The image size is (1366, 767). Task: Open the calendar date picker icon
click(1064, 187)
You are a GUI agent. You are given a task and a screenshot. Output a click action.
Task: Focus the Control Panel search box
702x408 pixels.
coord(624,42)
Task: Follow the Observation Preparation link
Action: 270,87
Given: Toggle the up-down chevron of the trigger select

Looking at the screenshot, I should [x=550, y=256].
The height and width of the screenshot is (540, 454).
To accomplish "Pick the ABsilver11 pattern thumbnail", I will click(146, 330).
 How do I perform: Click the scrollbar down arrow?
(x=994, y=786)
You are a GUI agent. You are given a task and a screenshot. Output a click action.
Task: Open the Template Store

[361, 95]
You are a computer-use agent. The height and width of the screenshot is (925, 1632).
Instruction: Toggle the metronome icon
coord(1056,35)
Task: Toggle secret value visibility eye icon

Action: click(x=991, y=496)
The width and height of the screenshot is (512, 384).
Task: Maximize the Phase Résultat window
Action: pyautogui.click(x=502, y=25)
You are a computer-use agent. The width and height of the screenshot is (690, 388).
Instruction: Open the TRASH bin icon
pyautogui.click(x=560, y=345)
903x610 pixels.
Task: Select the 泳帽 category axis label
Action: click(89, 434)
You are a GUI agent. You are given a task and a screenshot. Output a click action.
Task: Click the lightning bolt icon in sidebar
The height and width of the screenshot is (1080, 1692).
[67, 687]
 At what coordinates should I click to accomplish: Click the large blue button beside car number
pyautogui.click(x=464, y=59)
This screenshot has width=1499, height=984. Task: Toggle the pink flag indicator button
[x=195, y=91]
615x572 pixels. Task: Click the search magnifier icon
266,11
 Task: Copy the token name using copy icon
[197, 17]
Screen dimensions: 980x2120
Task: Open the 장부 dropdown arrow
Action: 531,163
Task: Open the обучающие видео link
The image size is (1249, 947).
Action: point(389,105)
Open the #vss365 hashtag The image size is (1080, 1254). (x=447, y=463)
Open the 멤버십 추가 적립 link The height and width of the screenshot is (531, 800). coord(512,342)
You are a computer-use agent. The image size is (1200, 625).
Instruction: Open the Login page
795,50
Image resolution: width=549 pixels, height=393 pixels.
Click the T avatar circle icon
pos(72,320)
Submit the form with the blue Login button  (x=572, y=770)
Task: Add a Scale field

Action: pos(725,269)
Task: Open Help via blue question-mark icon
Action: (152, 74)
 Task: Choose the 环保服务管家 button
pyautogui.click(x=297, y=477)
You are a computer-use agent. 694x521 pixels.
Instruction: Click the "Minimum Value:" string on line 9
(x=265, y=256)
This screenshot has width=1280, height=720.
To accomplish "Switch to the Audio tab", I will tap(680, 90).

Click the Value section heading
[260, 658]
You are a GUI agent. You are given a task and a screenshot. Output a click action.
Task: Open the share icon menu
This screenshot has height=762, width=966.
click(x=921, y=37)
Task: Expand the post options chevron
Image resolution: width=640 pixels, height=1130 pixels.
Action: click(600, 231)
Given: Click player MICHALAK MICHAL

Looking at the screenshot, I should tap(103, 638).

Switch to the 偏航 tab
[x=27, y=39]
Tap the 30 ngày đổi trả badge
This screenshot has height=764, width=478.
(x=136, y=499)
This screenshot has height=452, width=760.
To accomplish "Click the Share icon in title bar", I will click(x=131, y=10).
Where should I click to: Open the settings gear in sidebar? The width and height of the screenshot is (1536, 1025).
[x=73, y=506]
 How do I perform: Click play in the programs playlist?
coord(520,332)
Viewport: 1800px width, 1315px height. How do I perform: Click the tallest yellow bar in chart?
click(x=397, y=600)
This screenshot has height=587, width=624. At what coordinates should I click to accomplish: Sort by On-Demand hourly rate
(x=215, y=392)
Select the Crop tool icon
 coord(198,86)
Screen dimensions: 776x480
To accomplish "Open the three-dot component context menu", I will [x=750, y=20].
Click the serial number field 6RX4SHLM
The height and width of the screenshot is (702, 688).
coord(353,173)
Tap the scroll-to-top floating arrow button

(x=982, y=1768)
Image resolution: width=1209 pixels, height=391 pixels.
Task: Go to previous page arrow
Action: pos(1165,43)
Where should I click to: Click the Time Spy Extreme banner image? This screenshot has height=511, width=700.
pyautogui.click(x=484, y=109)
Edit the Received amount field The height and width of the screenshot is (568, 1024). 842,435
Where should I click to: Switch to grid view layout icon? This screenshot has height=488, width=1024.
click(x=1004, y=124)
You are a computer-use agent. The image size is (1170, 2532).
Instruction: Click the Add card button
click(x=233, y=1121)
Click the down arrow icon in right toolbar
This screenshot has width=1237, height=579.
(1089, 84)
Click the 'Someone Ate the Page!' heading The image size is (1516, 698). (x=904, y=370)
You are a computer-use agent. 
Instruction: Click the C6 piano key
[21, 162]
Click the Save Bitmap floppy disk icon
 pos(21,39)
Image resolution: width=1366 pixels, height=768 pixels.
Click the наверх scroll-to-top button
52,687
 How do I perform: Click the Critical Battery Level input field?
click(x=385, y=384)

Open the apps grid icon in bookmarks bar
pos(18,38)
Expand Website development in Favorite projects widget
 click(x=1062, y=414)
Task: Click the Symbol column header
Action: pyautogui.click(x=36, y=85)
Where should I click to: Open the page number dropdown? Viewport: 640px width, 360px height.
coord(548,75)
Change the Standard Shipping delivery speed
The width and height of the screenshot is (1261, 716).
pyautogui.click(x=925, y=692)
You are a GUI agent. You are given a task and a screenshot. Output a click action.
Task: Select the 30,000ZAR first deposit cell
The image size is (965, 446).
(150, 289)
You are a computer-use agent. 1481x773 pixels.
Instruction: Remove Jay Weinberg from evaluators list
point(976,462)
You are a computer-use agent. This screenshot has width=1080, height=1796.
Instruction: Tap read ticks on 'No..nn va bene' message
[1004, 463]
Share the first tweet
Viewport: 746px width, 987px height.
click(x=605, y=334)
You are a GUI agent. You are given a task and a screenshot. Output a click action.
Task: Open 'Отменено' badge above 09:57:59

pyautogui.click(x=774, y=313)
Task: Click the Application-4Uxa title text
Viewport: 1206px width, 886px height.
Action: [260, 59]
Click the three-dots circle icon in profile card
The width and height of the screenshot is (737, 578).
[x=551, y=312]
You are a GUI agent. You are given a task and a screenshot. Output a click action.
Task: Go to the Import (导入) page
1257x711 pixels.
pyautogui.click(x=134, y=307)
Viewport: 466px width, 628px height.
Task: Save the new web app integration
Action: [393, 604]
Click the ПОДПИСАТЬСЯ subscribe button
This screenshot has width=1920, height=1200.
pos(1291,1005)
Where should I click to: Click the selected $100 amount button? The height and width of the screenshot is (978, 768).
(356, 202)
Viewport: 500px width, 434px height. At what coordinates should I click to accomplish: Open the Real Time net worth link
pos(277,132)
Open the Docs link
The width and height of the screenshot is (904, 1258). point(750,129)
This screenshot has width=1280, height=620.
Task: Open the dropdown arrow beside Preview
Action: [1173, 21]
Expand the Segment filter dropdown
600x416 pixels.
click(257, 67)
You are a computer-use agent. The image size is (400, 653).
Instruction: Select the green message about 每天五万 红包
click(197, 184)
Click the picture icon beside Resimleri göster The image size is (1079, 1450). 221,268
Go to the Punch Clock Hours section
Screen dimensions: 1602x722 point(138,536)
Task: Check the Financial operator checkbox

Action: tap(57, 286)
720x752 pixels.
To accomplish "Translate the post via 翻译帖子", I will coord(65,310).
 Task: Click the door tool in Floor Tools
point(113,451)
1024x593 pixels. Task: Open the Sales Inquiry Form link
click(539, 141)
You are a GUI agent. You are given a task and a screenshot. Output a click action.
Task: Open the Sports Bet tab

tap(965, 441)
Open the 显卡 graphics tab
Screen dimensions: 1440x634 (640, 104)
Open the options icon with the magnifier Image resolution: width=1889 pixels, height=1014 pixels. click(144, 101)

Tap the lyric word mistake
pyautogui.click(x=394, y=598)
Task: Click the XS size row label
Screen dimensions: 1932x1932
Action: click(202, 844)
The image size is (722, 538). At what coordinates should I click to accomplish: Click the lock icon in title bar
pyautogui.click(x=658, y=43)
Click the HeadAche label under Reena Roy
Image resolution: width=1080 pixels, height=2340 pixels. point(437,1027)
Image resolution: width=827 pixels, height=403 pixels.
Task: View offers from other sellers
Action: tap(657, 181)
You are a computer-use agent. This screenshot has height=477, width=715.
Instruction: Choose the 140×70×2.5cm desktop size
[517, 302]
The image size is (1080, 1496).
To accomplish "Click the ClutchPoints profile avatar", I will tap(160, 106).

What to work on –
Check the data above and report how many lines include the word "with", using a bare number.

Exercise result –
2